Thursday, October 16, 2008

Saddling Farmers With Debt

Minister Wowchuk's recent press announcement that the province will increase the agricultural Operating Credit Guarantee from $15 million to $25 million is a tacit recognition of the Government's current agricultural strategy to propagate the current process of farm amalgamation by enabling agricultural producers to string an even heavier yoke of debt around their necks.
[http://news.gov.mb.ca/news/index.html?archive=&item=3819]

The Manitoba Government boasts that it has increased the the Operating Credit Guarantee administered by the Manitoba Agricultural Services Corporation [MASC] by 10 million dollars to a total maximum of 25 million. MASC's own website states that the purpose of this program is to “...provide a 25 per cent guarantee on operating lines of credit with participating private lending institutions.” Essentially this funding increase allows “participating private lending institutions” to annually saddle an additional 40 million dollars in debt on the backs of Manitoba's agricultural producers. However will an increase in debt-load really benefit agricultural producers? Or will it be more beneficial to the institutions that earn interest on the money loaned? In the past twenty years the total debt outstanding by Manitoba farms has more than tripled from $1.85 billion in 1988 to $6.07 billion in 2007. Yet over the same period the realized net farm incomes of Canadian farmers have declined from $3.9 billion in 1988 to $1.5 billion in 2007.
[http://www.statcan.ca/english/freepub/21-014-XIE/21-014-XIE2008001.pdf]
[http://www.nfu.ca/briefs/2007/1988%20vs%202007%20FINAL%20bri.pdf]

In theory this increase in funding guarantees should allow Manitoba's agricultural producer to access $5,248.24 (up from $3148.94) in operating loans on an annual basis, but these loans will not be allocated equally among all producers. The vast majority of Canadian agricultural producers, 65.6%, to be exact, earn gross annual receipts of less than $100,000; however these farms are the least likely to be profitable. As a case in point farms earning annual gross receipts of less than $25,000 turn a profit 29% of the time; whereas 86% of farms with annual gross receipts over $1 million earn a profit. [http://www.statcan.ca/english/agcensus2006/articles/finpic.htm]

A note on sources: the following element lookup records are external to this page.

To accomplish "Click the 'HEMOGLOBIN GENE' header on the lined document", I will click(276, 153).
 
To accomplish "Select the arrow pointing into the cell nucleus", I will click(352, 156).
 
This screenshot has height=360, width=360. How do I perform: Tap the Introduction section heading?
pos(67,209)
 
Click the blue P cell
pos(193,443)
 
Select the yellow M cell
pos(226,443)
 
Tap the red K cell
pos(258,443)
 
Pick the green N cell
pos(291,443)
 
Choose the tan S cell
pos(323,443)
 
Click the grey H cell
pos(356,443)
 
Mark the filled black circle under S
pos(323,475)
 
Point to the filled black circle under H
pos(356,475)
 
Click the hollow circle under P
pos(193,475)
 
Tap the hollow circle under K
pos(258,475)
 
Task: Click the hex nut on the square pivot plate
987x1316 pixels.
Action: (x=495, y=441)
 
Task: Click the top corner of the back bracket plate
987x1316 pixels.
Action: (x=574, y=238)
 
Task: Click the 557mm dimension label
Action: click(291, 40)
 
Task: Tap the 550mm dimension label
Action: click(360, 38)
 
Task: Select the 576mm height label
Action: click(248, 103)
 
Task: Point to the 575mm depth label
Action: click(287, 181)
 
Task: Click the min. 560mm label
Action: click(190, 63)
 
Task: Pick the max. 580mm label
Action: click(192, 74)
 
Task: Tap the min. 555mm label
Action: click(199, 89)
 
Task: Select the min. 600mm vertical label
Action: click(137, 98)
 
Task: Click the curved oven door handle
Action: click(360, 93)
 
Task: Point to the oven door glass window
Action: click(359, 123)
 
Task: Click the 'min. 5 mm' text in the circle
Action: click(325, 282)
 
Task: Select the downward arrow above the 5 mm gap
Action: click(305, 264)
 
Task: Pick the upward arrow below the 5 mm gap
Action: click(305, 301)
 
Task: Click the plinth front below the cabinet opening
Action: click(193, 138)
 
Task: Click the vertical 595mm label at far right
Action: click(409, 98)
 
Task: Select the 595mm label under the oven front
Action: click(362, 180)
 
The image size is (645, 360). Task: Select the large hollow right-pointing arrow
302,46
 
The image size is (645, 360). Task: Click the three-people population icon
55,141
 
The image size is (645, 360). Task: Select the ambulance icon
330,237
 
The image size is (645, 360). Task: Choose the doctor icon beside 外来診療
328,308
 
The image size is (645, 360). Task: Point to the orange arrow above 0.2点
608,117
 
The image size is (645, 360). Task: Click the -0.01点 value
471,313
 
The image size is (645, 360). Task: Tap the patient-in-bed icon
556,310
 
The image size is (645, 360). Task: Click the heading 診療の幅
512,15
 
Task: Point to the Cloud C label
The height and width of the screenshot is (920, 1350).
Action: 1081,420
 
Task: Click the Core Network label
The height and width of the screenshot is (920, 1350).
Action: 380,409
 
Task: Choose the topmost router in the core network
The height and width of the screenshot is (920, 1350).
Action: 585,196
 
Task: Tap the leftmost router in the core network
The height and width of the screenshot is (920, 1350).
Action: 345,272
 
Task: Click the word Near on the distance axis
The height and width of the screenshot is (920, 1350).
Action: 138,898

Lending institutions are in the business of risk management, and the statistical reality is that the vast majority of Canadian farms, the small family-run operations, are less likely to be profitable than their multimillion dollar counterparts. Lending institutions therefore are more likely to loan money to the more profitable larger farms.

At the end of the day it seems likely that the increase in the Operating Credit Guarantee will aid in: helping to prop up large-scale hog/poultry operations, and helping large and medium sized farmers to buy-out their smaller neighbors.